Drawing on a vast body of experimental research, Iain McGilchrist argues while our left brain makes for a wonderful servant, it is a very poor master. As he shows, it is the right side which is the more reliable and insightful. Without it, our world would be mechanistic – stripped of depth, colour and value.
"One of the few contemporary works deserving classic status.”—Nicholas Shakespeare, The Times“A profound examination.”—Philip Pullman
“Clear, penetrating, lively, thorough and fascinating. . . . I couldn’t put it down.”—Mary Midgley, The Guardian
PUBLISHERS WEEKLY
A U.K. mental health consultant and clinical director with a background in literature, McGilchrist attempts to synthesize his two areas of expertise, arguing that the "divided and asymmetrical nature" of the human brain is reflected in the history of Western culture. Part I, The Divided Brain, lays the groundwork for his thesis, examining two lobes' significantly different features (structure, sensitivity to hormones, etc.) and separate functions (the left hemisphere is concerned with "what," the right with "how").
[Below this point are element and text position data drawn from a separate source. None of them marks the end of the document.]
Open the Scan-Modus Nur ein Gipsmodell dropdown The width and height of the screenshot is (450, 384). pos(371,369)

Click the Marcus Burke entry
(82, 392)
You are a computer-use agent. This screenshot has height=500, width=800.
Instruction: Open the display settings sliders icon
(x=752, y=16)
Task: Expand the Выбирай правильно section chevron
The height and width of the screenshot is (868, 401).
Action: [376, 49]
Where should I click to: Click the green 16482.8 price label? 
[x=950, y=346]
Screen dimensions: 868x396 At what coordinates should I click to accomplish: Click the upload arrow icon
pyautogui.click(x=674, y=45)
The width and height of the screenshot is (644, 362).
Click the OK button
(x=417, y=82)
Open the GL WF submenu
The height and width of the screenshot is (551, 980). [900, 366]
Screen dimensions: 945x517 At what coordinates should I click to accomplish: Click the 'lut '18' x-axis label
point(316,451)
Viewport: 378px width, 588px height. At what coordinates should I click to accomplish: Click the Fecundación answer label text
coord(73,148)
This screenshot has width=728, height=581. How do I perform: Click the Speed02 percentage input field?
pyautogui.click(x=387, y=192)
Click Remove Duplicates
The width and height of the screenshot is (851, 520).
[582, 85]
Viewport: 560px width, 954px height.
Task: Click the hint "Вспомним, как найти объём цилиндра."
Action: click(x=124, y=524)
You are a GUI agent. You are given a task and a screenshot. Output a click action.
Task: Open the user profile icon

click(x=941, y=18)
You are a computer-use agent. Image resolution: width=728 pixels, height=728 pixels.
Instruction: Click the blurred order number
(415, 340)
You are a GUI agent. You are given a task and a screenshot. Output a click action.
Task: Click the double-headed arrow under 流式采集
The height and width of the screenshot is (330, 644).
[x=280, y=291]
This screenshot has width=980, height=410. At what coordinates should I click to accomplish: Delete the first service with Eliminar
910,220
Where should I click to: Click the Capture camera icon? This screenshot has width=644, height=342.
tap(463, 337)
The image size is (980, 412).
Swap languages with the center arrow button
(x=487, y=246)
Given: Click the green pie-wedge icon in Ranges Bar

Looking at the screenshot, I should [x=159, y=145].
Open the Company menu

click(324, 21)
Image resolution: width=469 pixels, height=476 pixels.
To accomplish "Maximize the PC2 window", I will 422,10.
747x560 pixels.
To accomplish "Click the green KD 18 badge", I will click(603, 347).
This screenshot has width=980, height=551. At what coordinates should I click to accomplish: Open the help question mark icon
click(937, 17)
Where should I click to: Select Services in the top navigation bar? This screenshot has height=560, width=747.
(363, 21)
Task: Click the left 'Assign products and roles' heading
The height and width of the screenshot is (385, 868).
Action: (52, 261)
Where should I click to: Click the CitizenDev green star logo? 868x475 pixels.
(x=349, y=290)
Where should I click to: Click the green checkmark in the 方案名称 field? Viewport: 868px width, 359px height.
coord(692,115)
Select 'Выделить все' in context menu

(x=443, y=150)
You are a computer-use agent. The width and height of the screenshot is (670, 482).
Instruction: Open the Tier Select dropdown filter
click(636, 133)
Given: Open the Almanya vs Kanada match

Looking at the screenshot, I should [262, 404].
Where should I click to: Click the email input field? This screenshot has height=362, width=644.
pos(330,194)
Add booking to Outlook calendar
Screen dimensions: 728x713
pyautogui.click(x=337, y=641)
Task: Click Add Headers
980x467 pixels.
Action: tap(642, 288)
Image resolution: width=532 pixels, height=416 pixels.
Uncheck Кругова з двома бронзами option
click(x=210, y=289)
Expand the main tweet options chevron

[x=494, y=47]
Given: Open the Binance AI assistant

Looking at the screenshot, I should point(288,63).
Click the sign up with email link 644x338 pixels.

He suggests that music, "ultimately... the communication of emotion," is the "ancestor of language," arising largely in the right hemisphere while "the culture of the written word tends inevitably toward the predominantly left hemisphere." More controversially, McGilchrist argues that "there is no such thing as the brain" as such, only the brain as we perceive it; this leads him to conclude that different periods of Western civilization (from the Homeric epoch to the present), one or the other hemisphere has predominated, defining "consistent ways of being that persist" through time. This densely argued book is aimed at an academic crowd, is notable for its sweep but a stretch in terms of a uniting thesis.